Finalmente, muchos pensamos en que fue un hombre que se vio arrastrado a menudo por circunstancias que estaban fuera de sus intenciones y espectro. Asimismo que jamás imagino que era tan difícil un proceso de transformaciones, y lo que nadie puede negar, el desorden espantoso, del cual fui parte, en el que se desarrolló el mismo con demasiadas cabezas pensantes y otras, que no pensaban en absoluto, ni vieron las consecuencias hacia donde podían conllevar iniciativas inmaduras que finalmente desembocaron en sangre sudor y lágrimas. Y tampoco fue un vaticinio cumplido eso del más temprano que tarde. Fue muy tarde y tampoco apareció el hombre nuevo, sino que lo mismo, más culto, pretencioso y menos idealista.

Lo de Carlos Tejos Chávez, queridísimo amigo debe asumirse como un rayón, un equívoco que le puede pasar a cualquiera. Yo mismo más de alguna vez estuve tentado en tirar las manos y un switch de última hora lo evitó. Peor fue llegar con trago a programas populares, cosa que Carlos jamás hizo.

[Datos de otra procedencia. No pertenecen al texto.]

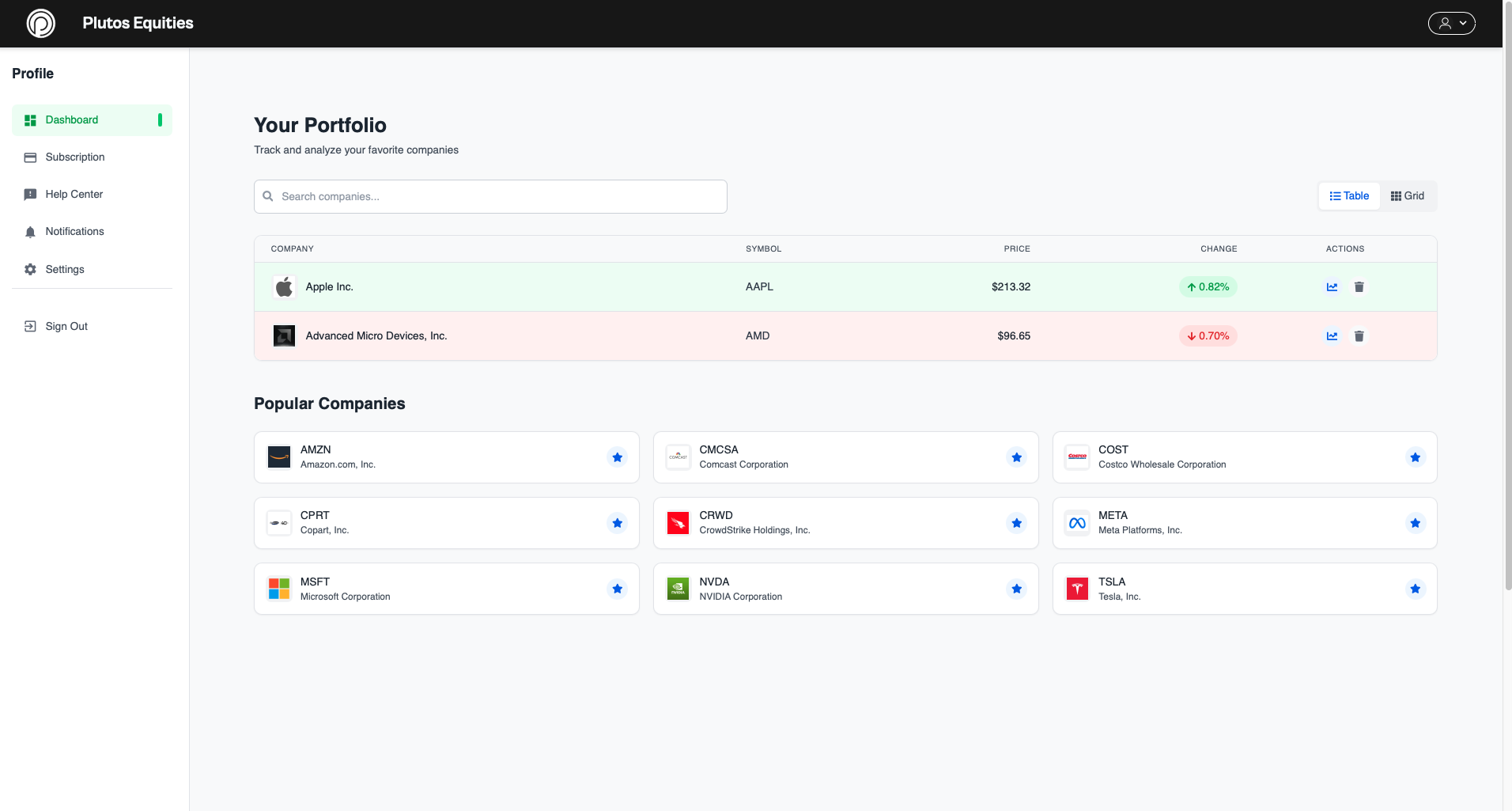
Task: Open Notifications from the sidebar
Action: click(x=74, y=231)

No deben satanizarlo por eso.

En Youtube podemos apreciar a miles de judíos ortodoxos reunidos en una plaza de Nueva York. Rechazan los ataques contra Gaza, pero más que el tema bélico, es su protesta porque quieren enrolar en el ejército israelí a jóvenes estudiantes de las antiguas escrituras, la Tora. Además cuestionan la existencia del Estado de Israel pues según ellos, nadie debe volver a ese territorio hasta que aparezca el sheliach, o el Mesías.

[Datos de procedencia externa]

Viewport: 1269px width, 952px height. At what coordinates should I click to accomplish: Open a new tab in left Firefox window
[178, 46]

Quizás si esto ocurriera, las emprenderían contra los pobres palestinos, pienso yo.

Lo que los judíos no comprenden en que todo esto de los ataques a niños, mujeres y hospitales, incita a un antisemitismo que lo relativiza todo y apaciguarlo es tarea de siglos.

Ya no se les culpa de la muerte de Cristo, sino de otros crímenes de lesa humanidad.

Carmen Castillo escribe un libro sobre el mundo que vivió su padre el arquitecto, ex Alcalde de La Reina y primer rector laico de la Universidad Católica, don Fernando Castillo Velasco. Editorial Aun Creemos en los sueños, que dirige Víctor Hugo de la Fuente junto con su excelente Le Monde Diplomatique.

Cuando se viaja a Santiago desde Punta Arenas el peor error es confiarse en las temperaturas de la capital. Estoy entumido, no traje parka ni Montgomery. La embarré, camisa leñador, sweater de lana y camiseta no son suficientes.

Voy de viaje a Mulchén el lunes por la noche y el bus sale a las 23.26. ¿Qué se hace hasta esa hora? Con copete se puede hacer hora feliz de la vida. Ojalá que me alcance la ropa abrigada que llevo.

Sigrid Alegría le sacó por fin una pensión alimenticia al señor Ossandon, padre de sus dos hijos. La televisión es efímera, pero no así la educación que dura unos 18 años universidad incluida. A ella no le tocarán los beneficios del fin del lucro si algún día se aprueba. Para que sepan ella habla holandés y alemán porque en los Países Bajos y en Alemania residieron sus padres en exilio. Sigrid significa libertad.